But D'Souza's ...Conservative was not written as advice, but as braggadocio. He crows of his exploits (quite tame, actually) as a Republican campus provocateur. He makes a few fag jokes, and he embarrasses himself as an academic.
His End of Racism was based on a promising subject, but was overly smug and suffered from its ivory-tower author's isolation from the real world. D'Souza, of dark skin, acts as if he has faced real racism (I doubt it) and as if his skin color immunizes him from criticism. It doesn't, since even Ann Coulter is entitled to write a rational book on racism. Since I do not have the title before me, all I will say is that as someone with copper hair and blue eyes, who grew up in a town where to be colored was to be Italian, where the 10 blacks in my graduating class out of 500 did not sit segregated in the lunchroom, and who then did see such segregation at college, and who dropped out of college to live in the South Bronx (Dominicano, highest number of murders per zip-code at that time in the US) with his black lover, a victim off reverse racial profiling ("whitey") on many occasions by the police, I know a little about racism, and D'Souza apparently has heard of the word. The second edition, which I read, had some bland and unobjectionable arguments couched again in self-congratulatory language. I found nothing new, insightful or helpful in the work.

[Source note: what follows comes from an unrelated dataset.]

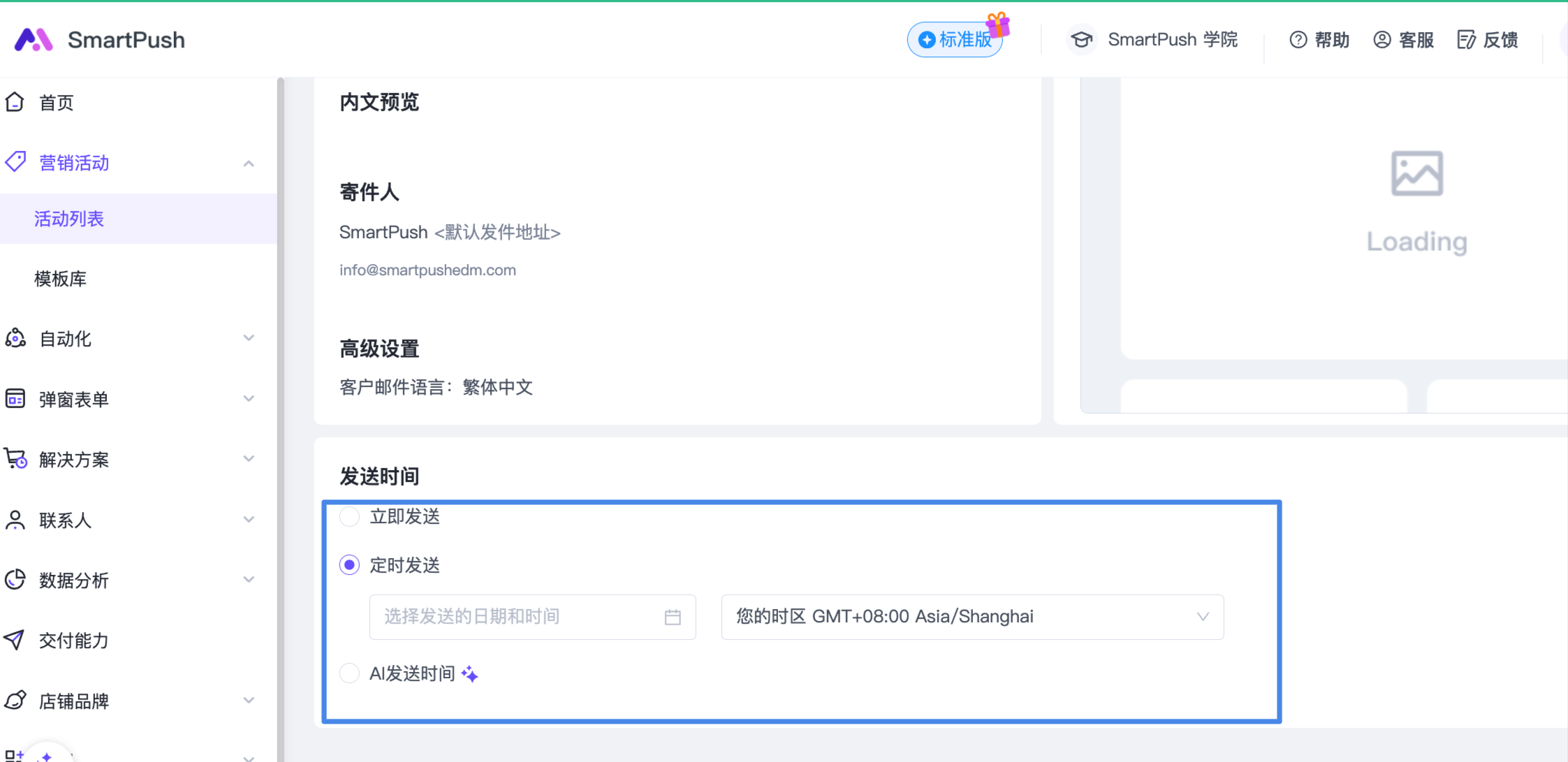The width and height of the screenshot is (1568, 762).
Task: Open the timezone Asia/Shanghai dropdown
Action: pyautogui.click(x=972, y=617)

This brings us to his latest work,The Enemy at Home, which has been roundly criticized even in print (NYPOST) by his think-tank fellows. In it he blames the left for 9-11, not due to their lack of diligence, but due to the fact that the left (which seems to include all but the Pat Robertses in this country) has allowed the terrible scourge of the legalization of sodomy, the depiction on TV of suspect kissing, and low-rise jeans, as well as, of course, all those naked fashion catalogues. D'Souza argues that the religious right in this country should be making common cause with m*slim conservatives, not be going to war against them. I have not read this title, so I don't know how he gets around the fact that conservative isl*m means sharia, jihad, and bombs and beheadings. If only Daniel Pearl had been wearing his yarmulke...
D'Souza has always troubled me as someone whose true feelings lie below his spoken words. While Ann Coulter deserved derision for her book Godless, and has suffered for her stupidity, she did not call for actual collusion with our enemies. D'Souza claims that we deserved 9-11. He deserves our condemnation and the ostracism of all friends of liberty.